## Your task
Report how many lines in the records hold the string "will"; give the number and nothing else.

Stored entries:
━━━━━━━━━━━━━━━━━━━━━━━━━━━━━━

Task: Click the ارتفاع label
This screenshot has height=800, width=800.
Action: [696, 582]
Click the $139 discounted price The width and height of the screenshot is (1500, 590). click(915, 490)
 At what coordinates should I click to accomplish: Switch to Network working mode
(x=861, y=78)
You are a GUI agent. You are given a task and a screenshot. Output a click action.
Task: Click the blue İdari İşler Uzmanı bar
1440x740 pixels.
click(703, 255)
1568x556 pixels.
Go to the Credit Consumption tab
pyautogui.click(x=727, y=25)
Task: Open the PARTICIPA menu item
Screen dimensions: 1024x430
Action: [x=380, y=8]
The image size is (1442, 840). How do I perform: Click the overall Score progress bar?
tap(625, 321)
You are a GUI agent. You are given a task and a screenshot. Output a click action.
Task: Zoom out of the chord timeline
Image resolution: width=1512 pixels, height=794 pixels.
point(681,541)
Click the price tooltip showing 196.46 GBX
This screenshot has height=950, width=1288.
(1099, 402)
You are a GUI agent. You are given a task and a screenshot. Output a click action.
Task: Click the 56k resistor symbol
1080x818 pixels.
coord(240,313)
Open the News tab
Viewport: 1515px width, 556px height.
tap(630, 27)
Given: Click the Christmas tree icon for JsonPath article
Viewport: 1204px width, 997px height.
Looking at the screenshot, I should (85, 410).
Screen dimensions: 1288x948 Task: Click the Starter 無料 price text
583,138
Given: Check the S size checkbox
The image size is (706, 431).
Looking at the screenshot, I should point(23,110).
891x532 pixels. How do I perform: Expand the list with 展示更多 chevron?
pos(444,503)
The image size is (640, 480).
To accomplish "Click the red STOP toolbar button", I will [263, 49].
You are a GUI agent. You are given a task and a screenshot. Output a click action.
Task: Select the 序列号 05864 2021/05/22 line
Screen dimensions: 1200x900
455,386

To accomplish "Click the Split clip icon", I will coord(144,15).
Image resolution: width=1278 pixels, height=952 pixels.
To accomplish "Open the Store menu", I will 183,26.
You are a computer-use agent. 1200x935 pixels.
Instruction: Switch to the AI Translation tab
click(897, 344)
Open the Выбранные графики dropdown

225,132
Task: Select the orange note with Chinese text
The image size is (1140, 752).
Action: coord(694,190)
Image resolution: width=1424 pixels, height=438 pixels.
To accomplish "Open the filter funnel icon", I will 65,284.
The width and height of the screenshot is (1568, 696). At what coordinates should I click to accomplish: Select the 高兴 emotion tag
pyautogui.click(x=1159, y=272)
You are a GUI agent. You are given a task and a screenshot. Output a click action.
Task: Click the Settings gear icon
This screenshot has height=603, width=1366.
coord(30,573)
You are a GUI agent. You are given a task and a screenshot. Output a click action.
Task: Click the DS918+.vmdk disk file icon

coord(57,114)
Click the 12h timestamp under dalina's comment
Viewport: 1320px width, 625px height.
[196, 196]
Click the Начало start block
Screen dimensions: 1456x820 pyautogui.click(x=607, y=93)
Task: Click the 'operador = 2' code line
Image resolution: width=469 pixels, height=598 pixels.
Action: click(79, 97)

━━━━━━━━━━━━━━━━━━━━━━━━━━━━━━

## Response below
4